→ **WHAT YOU WILL DO**
[A] Edit the op-ed on campus polarization: give everything from "The past two" down to "impossible to achieve." again, with "arenas" replaced by "battlegrounds".
[B] In the op-ed on campus polarization, at which universities do the two writers study?
[C] Decide whether each statement agrees with the op-ed on campus polarization. Answer yes or no, and quote the deciding words from the op-ed.
(i) Barnard College's president wrote about her college offering courses on civil discourse.
(ii) The writers believe dialogue skills alone can solve the problem of polarization.
(iii) The writers say efforts like Barnard's are the norm across universities.

→ **PAGE EXCERPT**
The past two years have been particularly challenging for Jewish college students. Our campuses, which should be places of curiosity and critical exchange, have too often become arenas of polarization. As upperclassmen, Ari at Harvard and Maya at McGill, we have watched peers feel trapped between two extremes: to take a strident side on nuanced conflicts, or to stay silent and withdraw from the conversation all together. Charlie Kirk’s recent assassination has further intensified the polarizing atmosphere. Frighteningly, some have seen his death as proof that civil discourse and free speech are impossible to achieve.
For students like us who care deeply about pluralism, this climate has felt especially isolating.
Even before Kirk’s assassination a number of university administrators were calling for pluralism and increasing investments in dialogue training. In fact, Barnard College President Laura Ann Rosenbury recently wrote an op-ed in the New York Times describing her college’s efforts to offer “courses and programs on civil discourse and dialogue.” While we’re heartened by this trend, we also recognize this isn’t the norm across universities and we’ve also come to see its limits. A mandatory workshop on “how to speak to one another” may help students avoid pitfalls but skills alone are not enough to solve the problem of polarization.

→ **DATA BLOCK**
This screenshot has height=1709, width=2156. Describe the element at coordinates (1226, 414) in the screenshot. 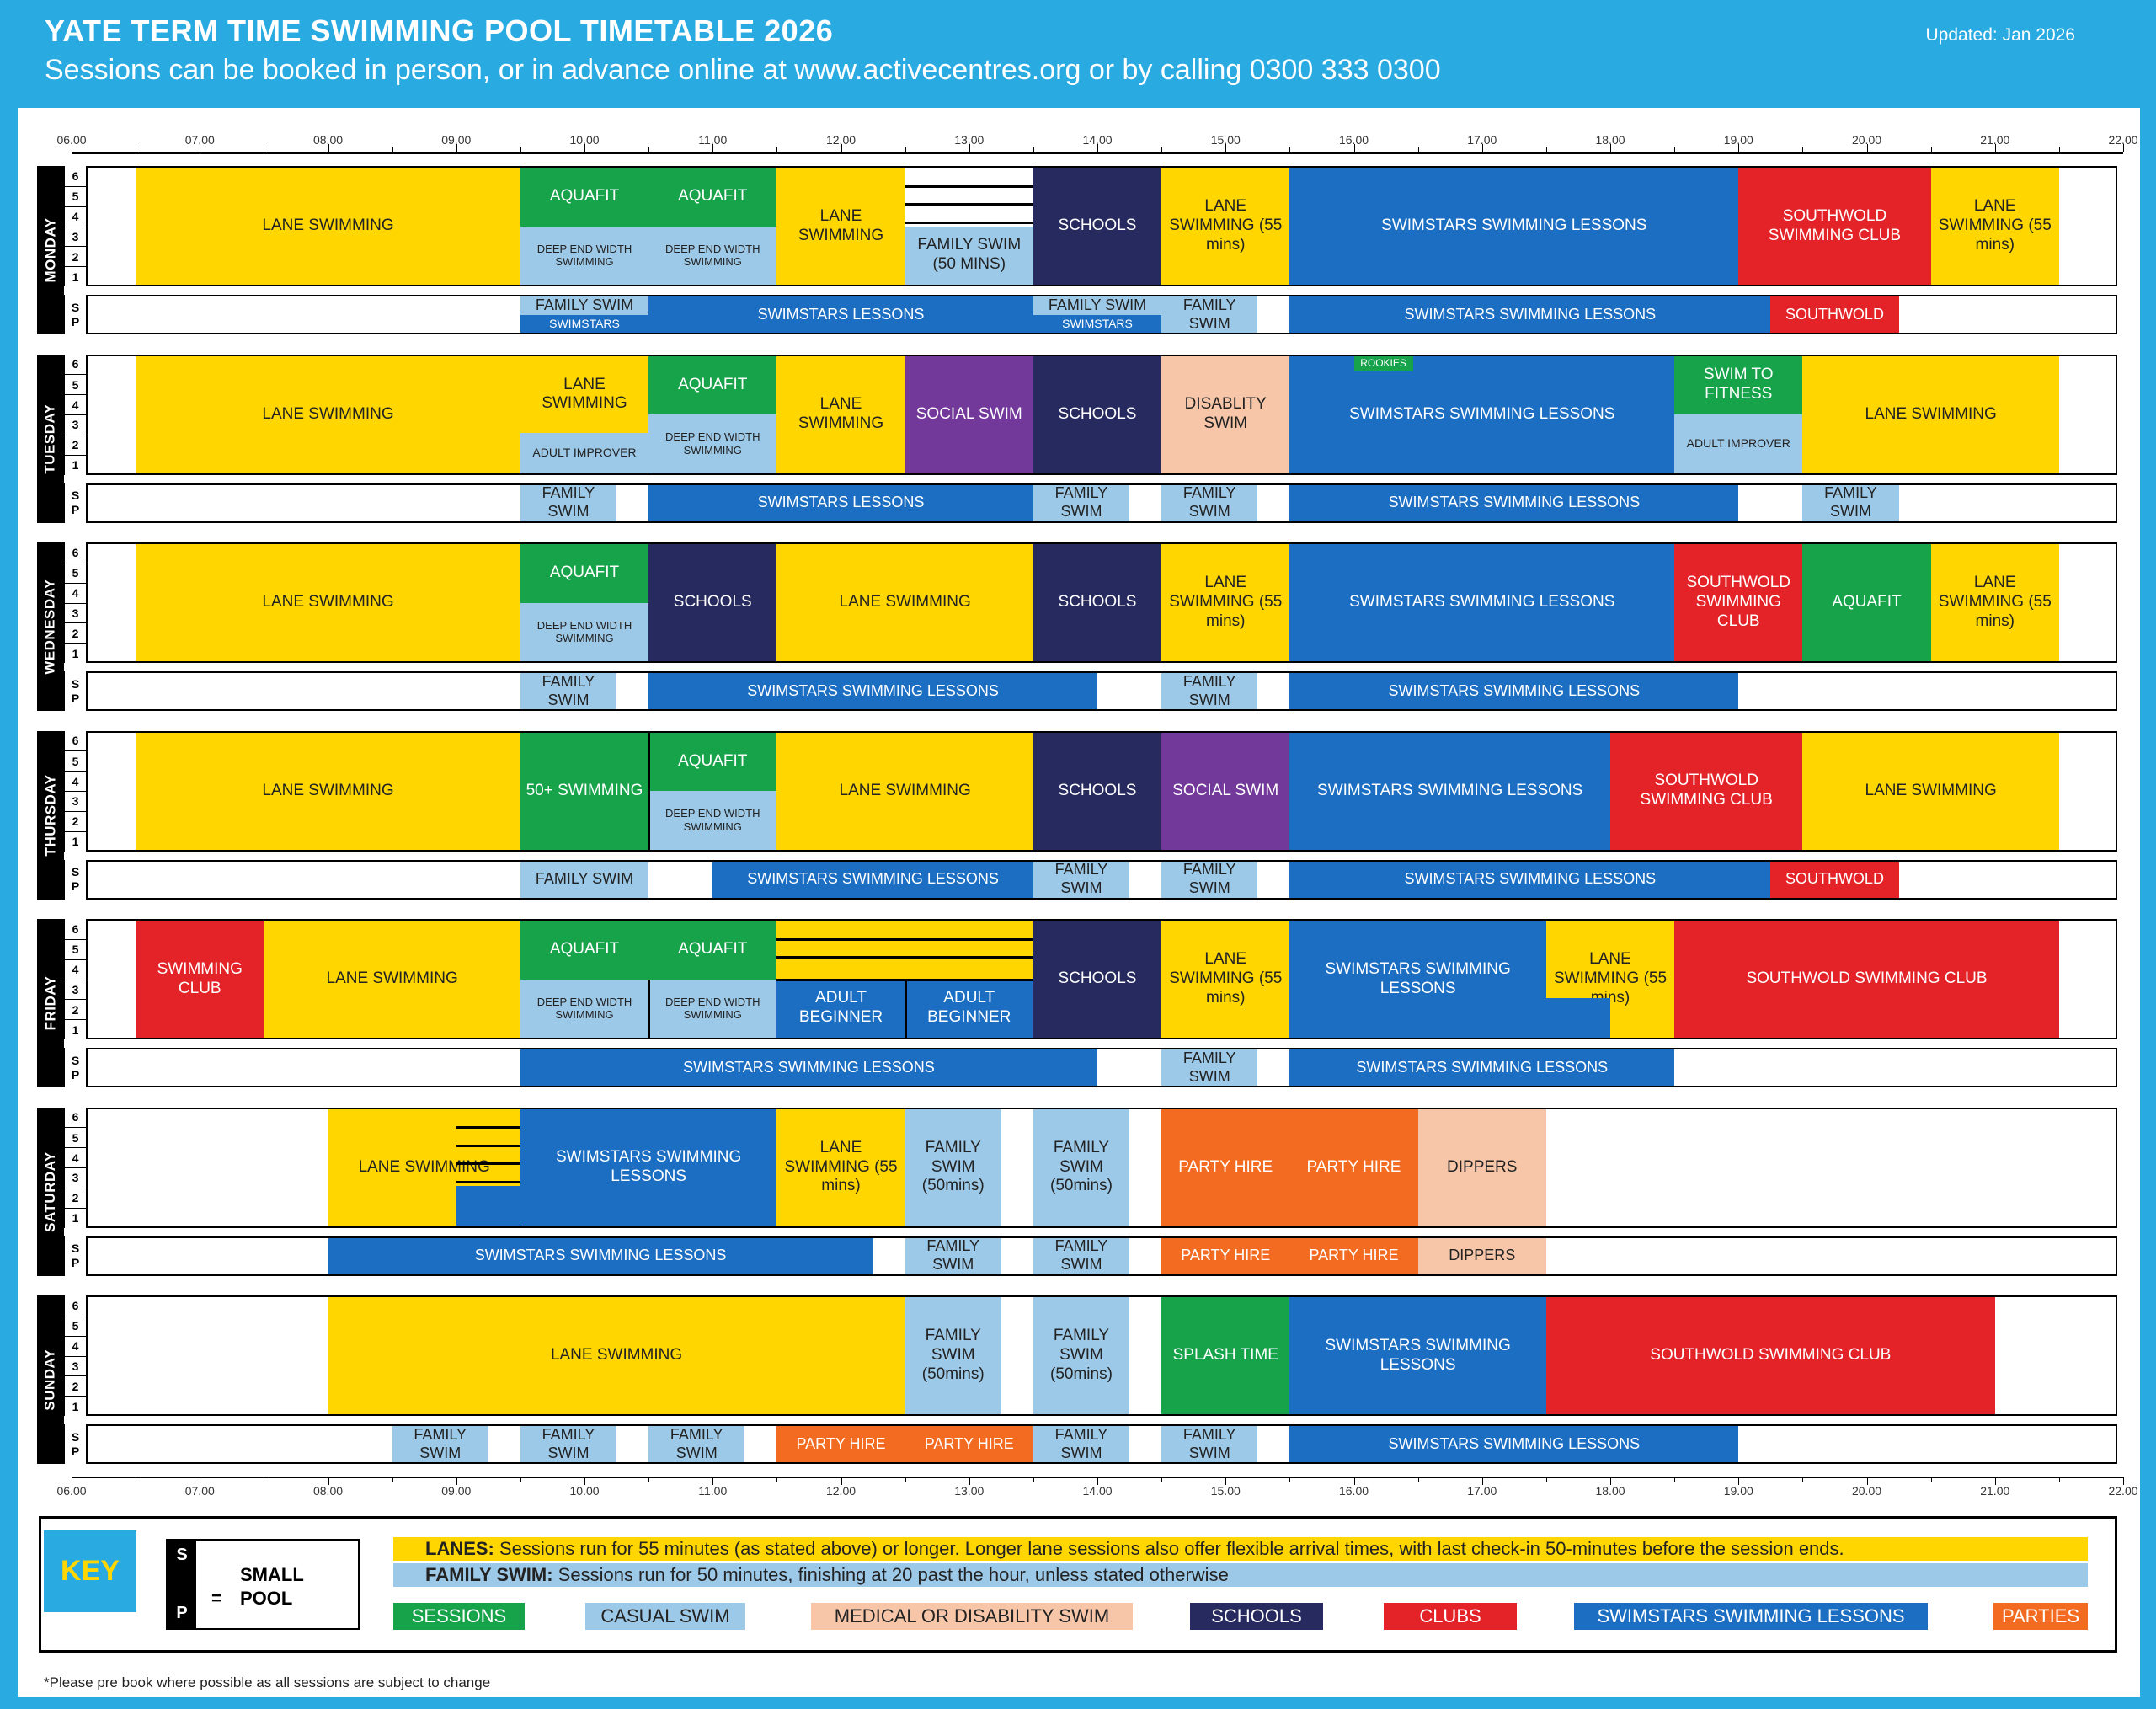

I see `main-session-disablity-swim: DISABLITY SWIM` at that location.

→ **RESPONSES PER TASK**
[A]
The past two years have been particularly challenging for Jewish college students. Our campuses, which should be places of curiosity and critical exchange, have too often become battlegrounds of polarization. As upperclassmen, Ari at Harvard and Maya at McGill, we have watched peers feel trapped between two extremes: to take a strident side on nuanced conflicts, or to stay silent and withdraw from the conversation all together. Charlie Kirk’s recent assassination has further intensified the polarizing atmosphere. Frighteningly, some have seen his death as proof that civil discourse and free speech are impossible to achieve.

[B] Ari studies at Harvard and Maya at McGill.

[C]
(i) Yes: "describing her college’s efforts to offer “courses and programs on civil discourse and dialogue.”"
(ii) No: "skills alone are not enough to solve the problem of polarization."
(iii) No: "we also recognize this isn’t the norm across universities"